Cuando parecía que las aguas podrían volver a su cauce en el Athletic con el bálsamo que ha supuesto el fichaje de Javier Irureta y la reorganización de una parte del 'staff' técnico, el directivo Juan Manuel Delgado destapó ayer la caja de los truenos. El dirigente lanzó duros reproches a Joaquín Caparrós y a Fernando García Macua por las últimas decisiones deportivas adoptadas para el primer equipo.

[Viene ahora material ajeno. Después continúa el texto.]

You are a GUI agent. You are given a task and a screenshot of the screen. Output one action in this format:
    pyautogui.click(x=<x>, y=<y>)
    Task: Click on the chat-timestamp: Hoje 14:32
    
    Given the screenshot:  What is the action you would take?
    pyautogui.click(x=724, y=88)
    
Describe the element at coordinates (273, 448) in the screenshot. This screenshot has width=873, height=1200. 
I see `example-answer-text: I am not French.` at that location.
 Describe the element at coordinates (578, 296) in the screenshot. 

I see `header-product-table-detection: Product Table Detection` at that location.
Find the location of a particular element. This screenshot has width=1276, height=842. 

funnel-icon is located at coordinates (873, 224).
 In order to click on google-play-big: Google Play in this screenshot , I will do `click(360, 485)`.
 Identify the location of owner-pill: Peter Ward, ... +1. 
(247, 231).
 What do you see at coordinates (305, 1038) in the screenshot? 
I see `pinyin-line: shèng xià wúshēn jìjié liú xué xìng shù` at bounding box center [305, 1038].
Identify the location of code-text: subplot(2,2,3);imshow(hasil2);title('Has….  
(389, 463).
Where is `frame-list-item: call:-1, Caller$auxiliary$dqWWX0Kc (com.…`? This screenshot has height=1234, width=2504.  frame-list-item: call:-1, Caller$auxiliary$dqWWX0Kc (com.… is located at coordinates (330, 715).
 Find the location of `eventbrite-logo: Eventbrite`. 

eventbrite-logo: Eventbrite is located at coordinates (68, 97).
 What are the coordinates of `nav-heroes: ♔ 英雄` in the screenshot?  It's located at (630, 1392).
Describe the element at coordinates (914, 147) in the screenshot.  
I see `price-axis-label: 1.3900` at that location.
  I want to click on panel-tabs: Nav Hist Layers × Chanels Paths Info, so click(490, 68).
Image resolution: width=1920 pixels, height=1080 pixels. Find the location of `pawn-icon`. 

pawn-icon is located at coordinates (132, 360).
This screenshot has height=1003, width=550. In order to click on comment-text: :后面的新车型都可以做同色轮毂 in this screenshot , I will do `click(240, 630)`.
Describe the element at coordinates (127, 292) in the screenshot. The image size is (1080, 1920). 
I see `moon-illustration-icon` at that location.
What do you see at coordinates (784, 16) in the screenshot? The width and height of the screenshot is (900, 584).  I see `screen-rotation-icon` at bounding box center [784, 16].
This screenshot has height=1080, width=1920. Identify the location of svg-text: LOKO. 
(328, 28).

Sobre todo por la lista para la pretemporada en Isla Canela, de la que se han caído Balenziaga y Murillo, entre otros. En este contexto, las palabras de Delgado han vuelto a poner de manifiesto el enquistamiento de las distintas e insalvables sensibilidades que cohabitan en un sector de la junta, cuyas diferencias con el presidente amenazan con una ruptura de consecuencias imprevisibles.
De regreso de un viaje en Estados Unidos, el miembro de la junta censuró con contundencia algunas de las últimas resoluciones impulsadas por Caparrós sobre futbolistas de la primera plantilla, criticó que Macua «deje hacer al técnico lo que quiera» y mostró un profundo malestar por no haber sido informado, como miembro de la comisión deportiva, de los planes del entrenador de cara a la próxima campaña.
«Esto no es serio», manifestó Delgado a EL CORREO, visiblemente enfadado. El directivo no entiende que un futbolista como Mikel Balenziaga, por el que el Athletic pagó la pasada temporada un millón de euros a la Real Sociedad, haya sido apartado de la actividad diaria del equipo al no permitirle viajar a la concentración de Isla Canela. «¿Una temporada después ya no vale? No entiendo nada. ¿Para qué pagamos lo que pagamos por él?», se pregunta con un tono de incredulidad en su voz. Pero hay más. Ander Murillo no cuenta para el técnico andaluz y, como su compañero Balenziaga, tampoco ha viajado a Huelva. «A principio de la pasada campaña nos dijo (Caparrós) que había que renovarle. Le renovamos por dos años y ¡ahora no cuenta con él! ¿Ahora los dos son malos? No entiendo nada. Lo peor es que Macua le permite hacer (a Caparrós) lo que quiera, y eso no puede ser así. Esto no es serio».
Interpreta Juan Manuel Delgado que el comportamiento del entrenador sevillano al prescindir de futbolistas como Balenziaga, Garmendia y Murillo, entre otros, tiene, a su juicio, un único objetivo: presionar al club «y forzarnos a que le traigamos los tres o cuatro fichajes que nos ha pedido».
Delgado no se detiene en sus críticas y las extiende también al presidente por las formas que ha empleado para destituir a Kike Liñero, «sólo veinticuatro horas antes de iniciar los entrenamientos, cuando el objetivo del chaval es seguir entrenando y ahora tendrá muy difícil hacerlo porque todos los equipos tienen ocupados sus banquillos».
Un jarro de agua fría
Las manifestaciones del directivo -a quien se vincula al sector que apoya a Inchaurraga- cayeron como un jarro de agua fría en el entorno del presidente Macua por su «inoportunidad» y «contundencia», aseguraron medios próximos al presidente, quienes lamentaron que en las últimas semanas «el club no tenga un momento de tranquilidad y de paz».